The alternate gameplay styles polarized many critics. Daniel Cairns (VideoGamer.com) and Castle highlighted the level where Sonic becomes a giant snowball, comparing it to Super Monkey Ball, whereas Turi and Ingenito found it irritating and difficult to control. Turi encountered multiple game overs while playing a mandatory pinball sequence. Walton felt that some of the Wisps were interesting, but problematic motion controls and short time limits impaired their utility. Justin Speer (GameTrailers) stated that the Wisps felt out-of-place in the Wii U version. Totilo preferred how the Wisps were implemented in the 3DS version, but Towell stated that their mechanics were clumsy and interrupted the gameplay. Towell described the 3DS version's motion-controlled Special Stages as borderline unplayable. Totilo and Castle criticized the Wii U version's Jetpack Joyride-style flying levels, while Turi and Totilo criticized the Wii U version's balloon-popping minigame. Turi called the Wii U version's co-op mode useless. Castle wrote that the game's framerate impedes the potential fun of two-player races.

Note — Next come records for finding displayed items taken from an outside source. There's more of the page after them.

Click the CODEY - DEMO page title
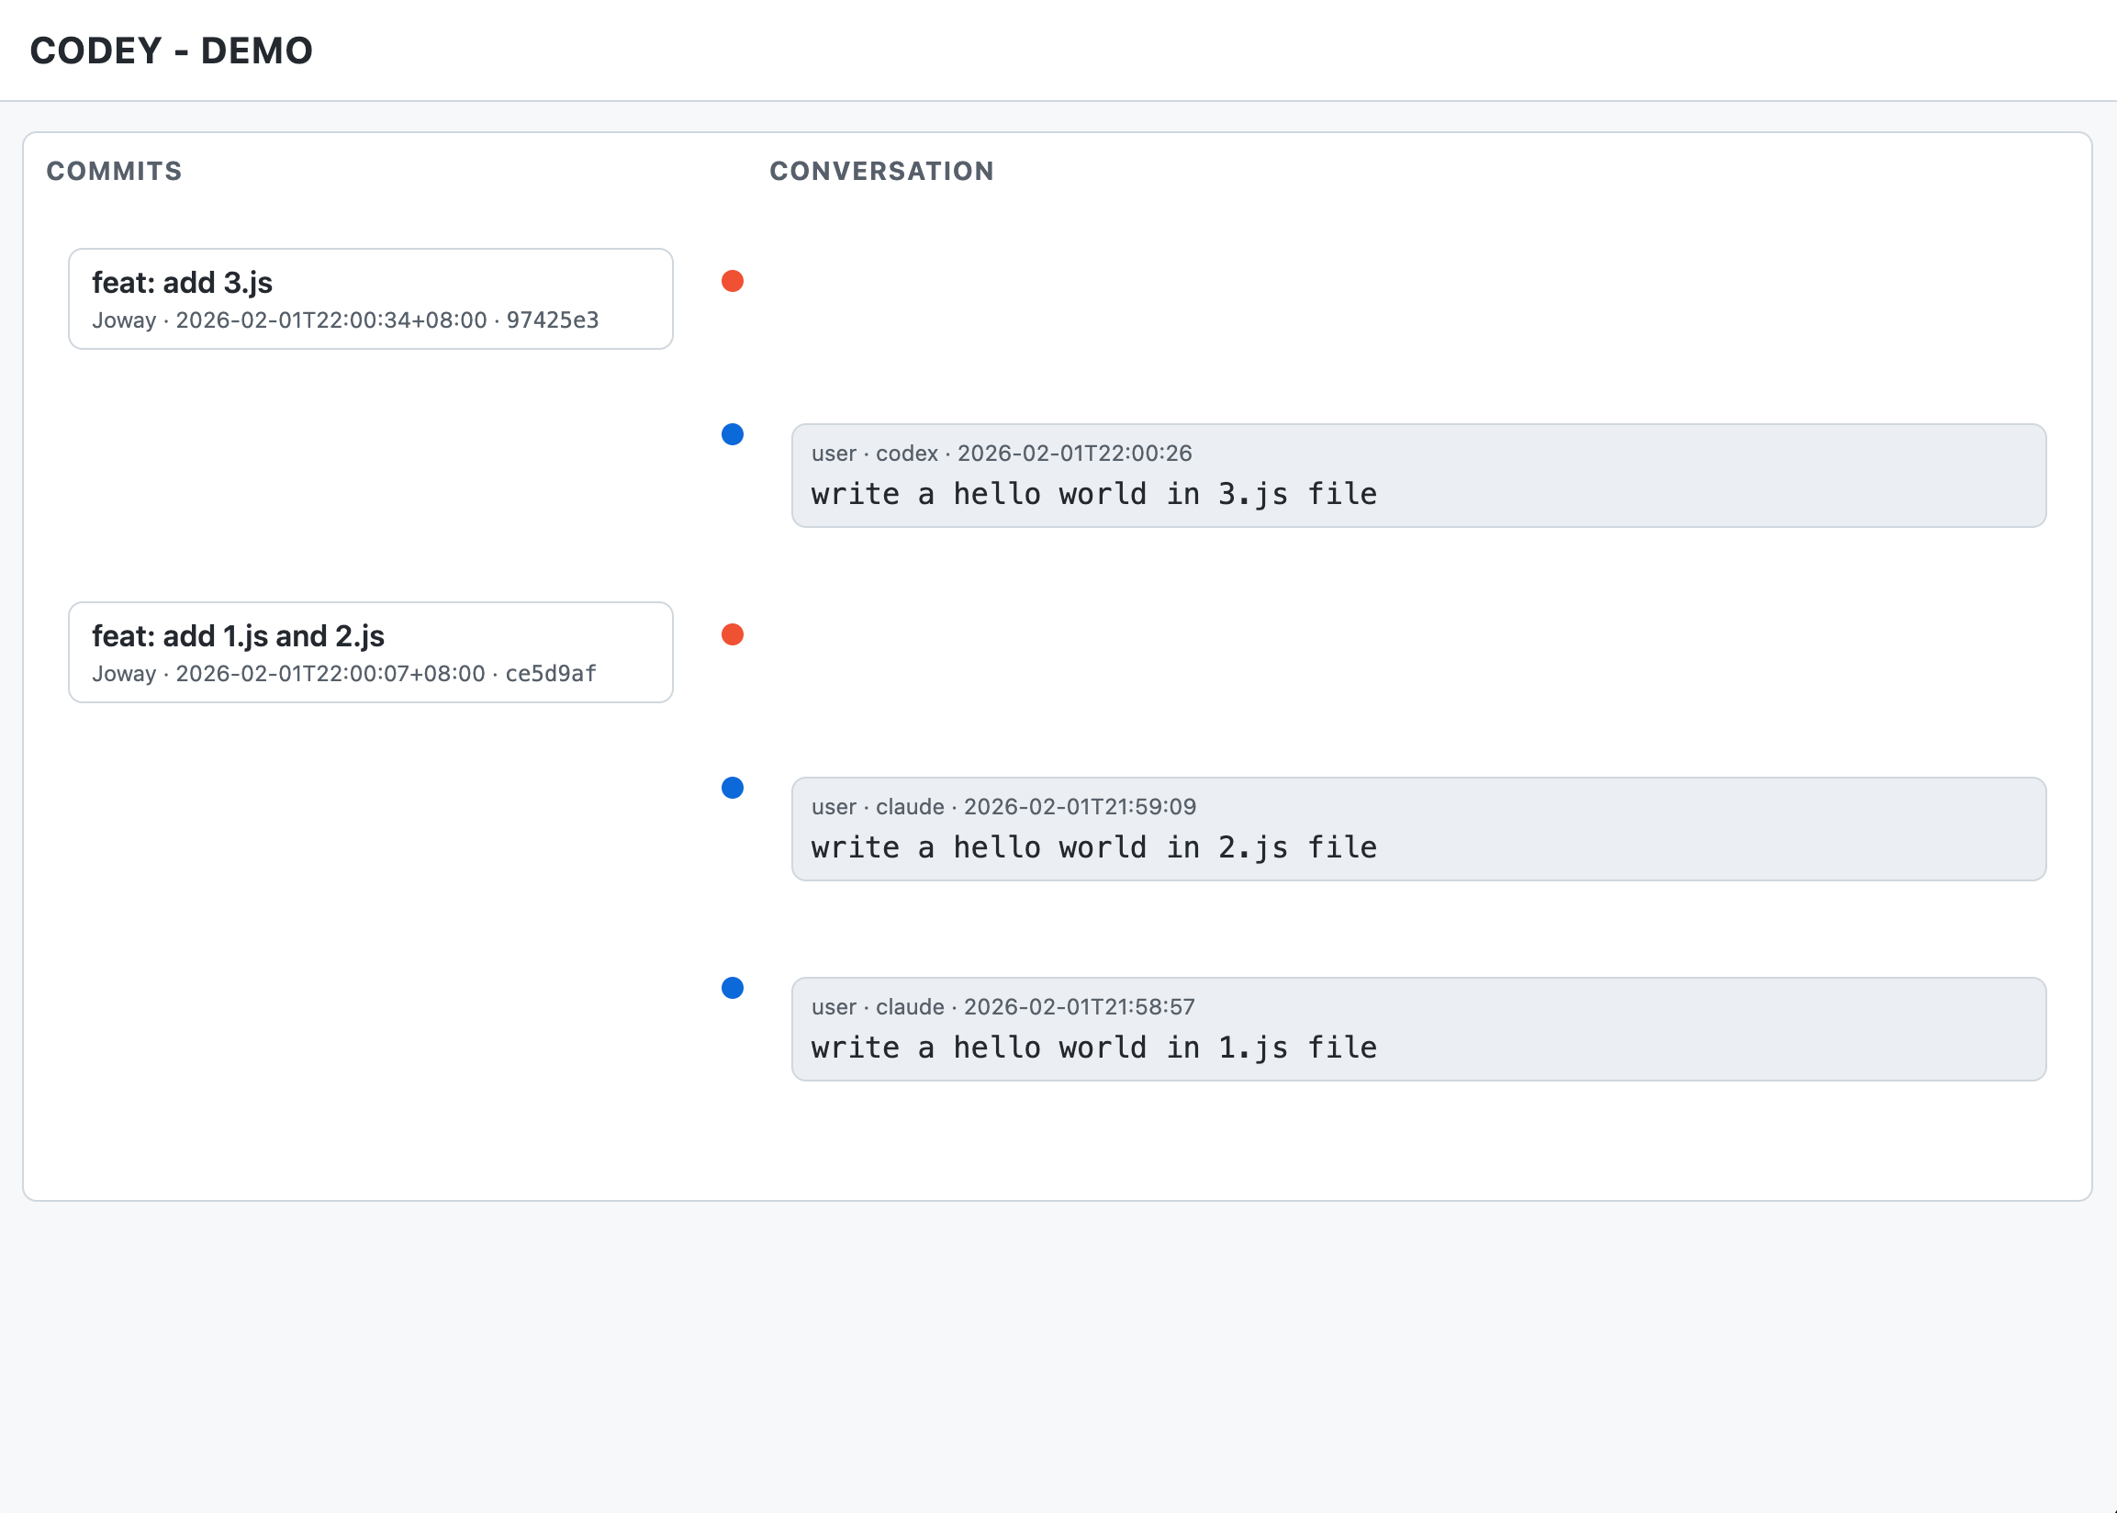 171,50
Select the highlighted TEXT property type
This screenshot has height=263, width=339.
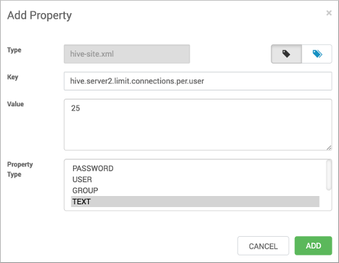(195, 202)

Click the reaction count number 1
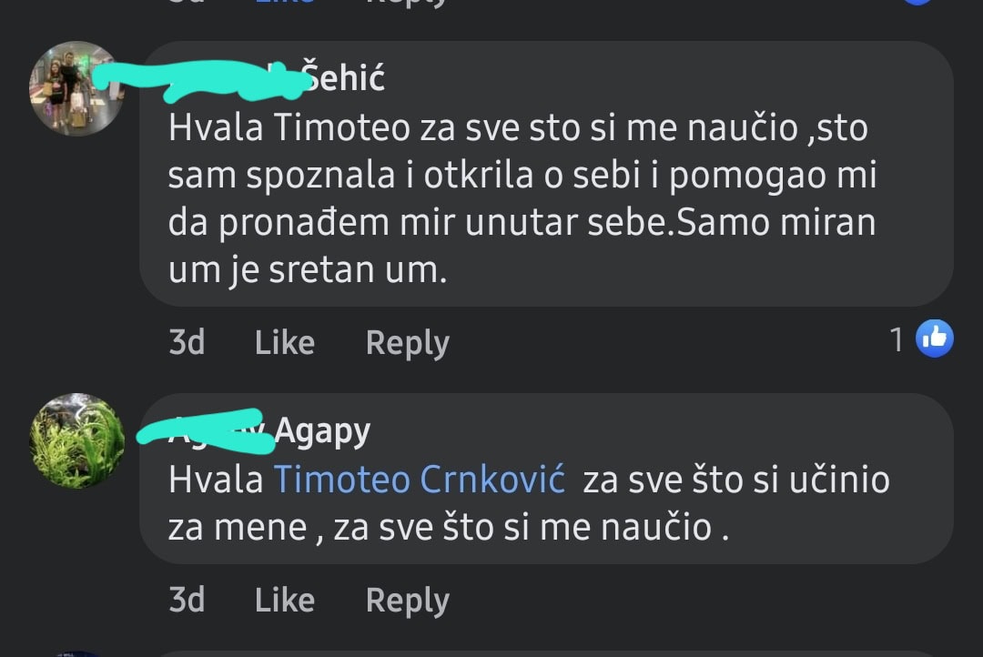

The Deadly Six were negatively received. Towell found the personalities of the characters to be enjoyable and stereotypical, but was disappointed by the poor quality of their dialogue. Speer called the boss battles anticlimactic, and Ingenito found them extremely boring. Turi described the Deadly Six as generic, forgettable, and annoying. EGM Now observed that the inclusion of the Deadly Six subverted the familiar Sonic-versus-Dr. Eggman concept, but questioned whether the plot was a clever self-parody or had been "scrawled together by a couple of grade-schoolers".

Critics disagreed over what to make of the game as a whole. In 2015, USgamer referred to Lost World as one of the best Sonic games. James Stephanie Sterling of Destructoid said while the game was flawed, in it "one sees far more to love than hate." Plante noted that the strongest stages were the earliest ones, while the later stages continued to degrade in quality. David McComb (Empire) called it a disappointment compared to the games that preceded it. Walton concluded that the game suffered by trying to too closely imitate the Mario series.

Aggregate score
| Aggregator | Score |  |  |
| 3DS | PC | Wii U |
| Metacritic | 59/100 | 57/100 | 63/100 |

Review scores
| Publication | Score |  |  |
| 3DS | PC | Wii U |
| Computer and Video Games | N/A | N/A | 7/10 |
| Destructoid | N/A | N/A | 7.5/10 |
| Edge | N/A | N/A | 4/10 |
| Electronic Gaming Monthly | N/A | N/A | 6.5/10 |
| Eurogamer | N/A | N/A | 4/10 |
| Famitsu | 34/40 | N/A | 36/40 |
| Game Informer | N/A | N/A | 5/10 |
| GameRevolution | 1/5 | N/A | 1/5 |
| GameSpot | N/A | N/A | 5/10 |
| GamesRadar+ | 2.5/5 | N/A | 4/5 |
| GamesTM | 4/10 | 6/10 | 6/10 |
| GameTrailers | N/A | N/A | 7.6/10 |
| IGN | 6.8/10 | N/A | 5.8/10 |
| Joystiq | N/A | N/A | 2.5/5 |
| Nintendo Life | 5/10 | N/A | 7/10 |
| Nintendo World Report | 5.5/10 | N/A | 9/10 |
| Official Nintendo Magazine | 79% | N/A | 80% |
| PC Gamer (US) | N/A | 32% | N/A |
| Polygon | 4/10 | N/A | 6/10 |
| VideoGamer.com | N/A | N/A | 5/10 |
| Empire | N/A | N/A | 2/5 |

===Sales===
During its opening week in the UK, Sonic Lost World charted at #11 on the All-formats chart for sales, but achieved the top spot on the Wii U chart and #4 on the Nintendo 3DS chart. As of the end of 2013, Sega had shipped 640,000 copies of the game. As of March 31, 2014, the game had sold 710,000 copies, being one of the lowest selling in the franchise, alongside the first two Sonic Boom games, released a year after.